DOCUMENT EXCERPT
┌────────

They entered a dead city. The ancient port of 70,000 souls lay empty, gutted by more than two dozen 4,000-pound bombs and many tons of lesser explosives. “Bizerte was the most completely wrecked place I had ever seen,” Ernie Pyle wrote. Italianate houses lay disemboweled, their porticos smashed. Charred palm trunks, stripped of fronds, lined the corniche. Shops had been bombed and then looted, and a stench of rot and plaster dust hung in the rain. The town had been without running water for three months. Typhus was here and cholera threatened.

Warehouses and shipyards lay in rubble. Bombs had wrenched a 100- ton crane from its foundation, tossing it across a dry dock. All that remained of a large Catholic church was three scorched walls and debris heaped in the nave. “You walked through the great stone front door, right out under the open sky again,” a soldier recalled. To escape the bombing, German soldiers had retired months before to tents west of town; in recent days, they had returned to blow up the remaining docks, power plants, and even fishing smacks that Allied bombers missed.

└────────

MATERIAL SHOWN
┌────────

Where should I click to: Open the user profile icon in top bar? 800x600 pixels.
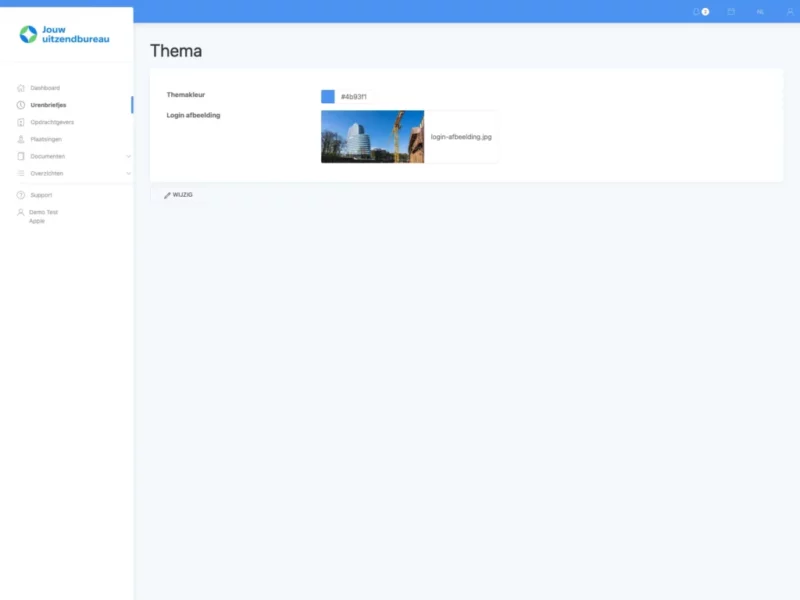[x=789, y=11]
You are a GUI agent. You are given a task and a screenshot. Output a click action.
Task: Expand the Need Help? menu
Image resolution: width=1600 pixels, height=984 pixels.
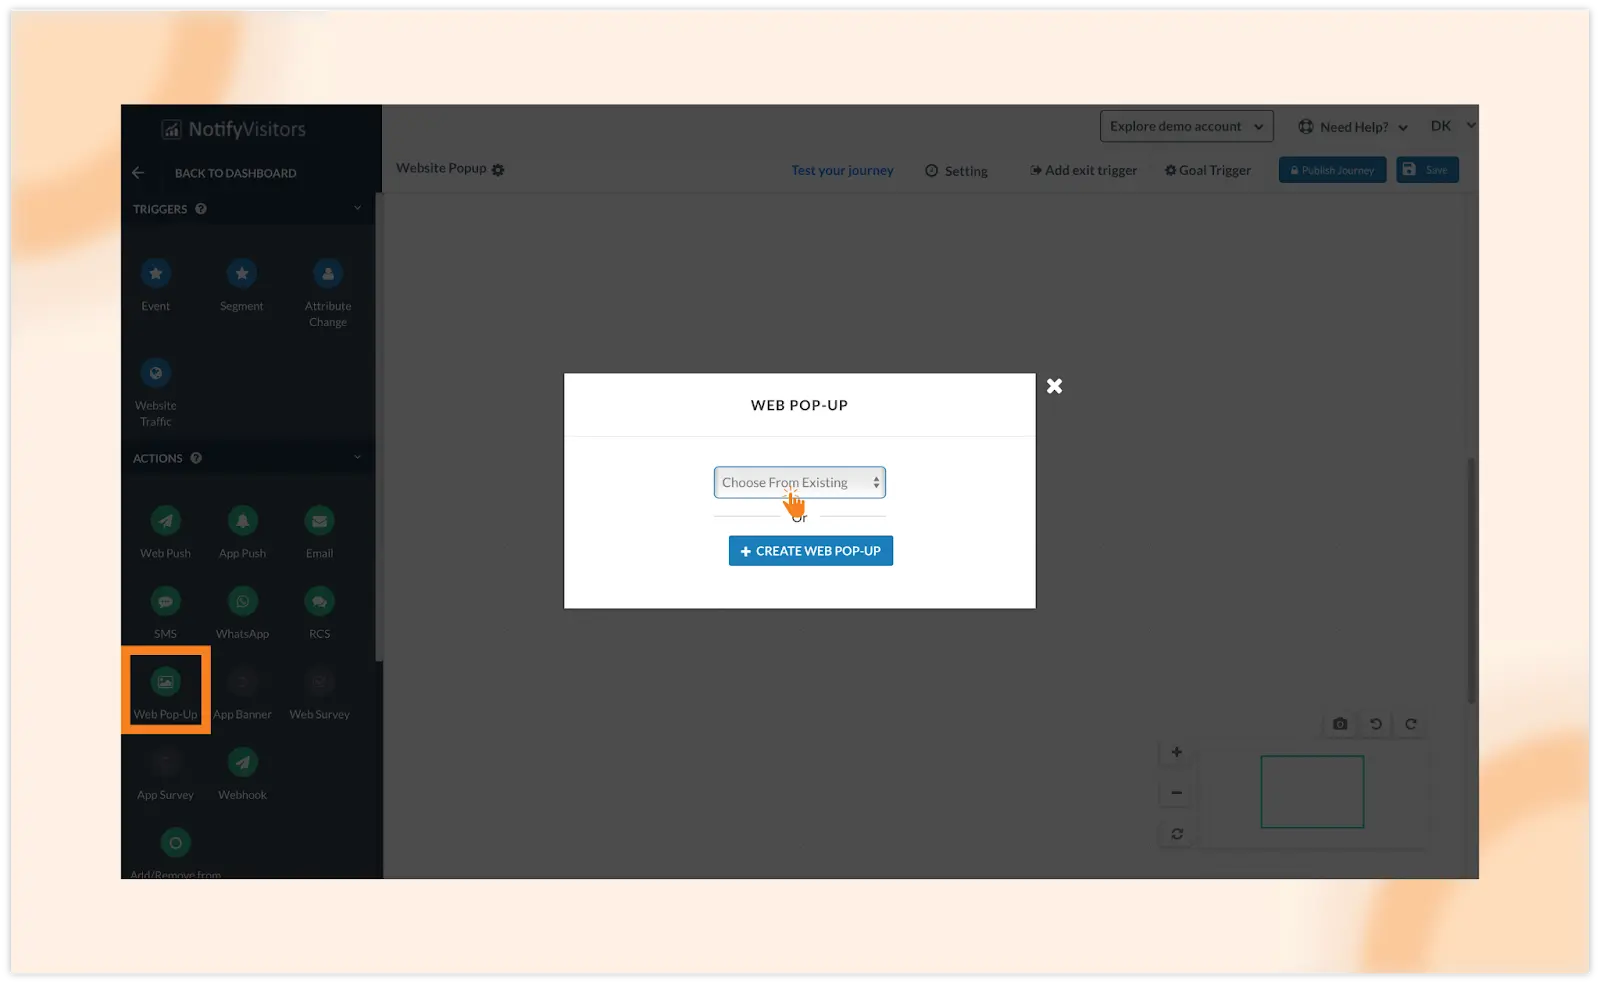[1353, 127]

└────────

Answer these questions from the passage on Bizerte, one line each:
1. How long had the town been without running water?
2. What did bombs toss across a dry dock?
3. Where had German soldiers gone months before to escape the bombing?

RESPONSE BELOW
1. Three months.
2. A 100-ton crane.
3. To tents west of town.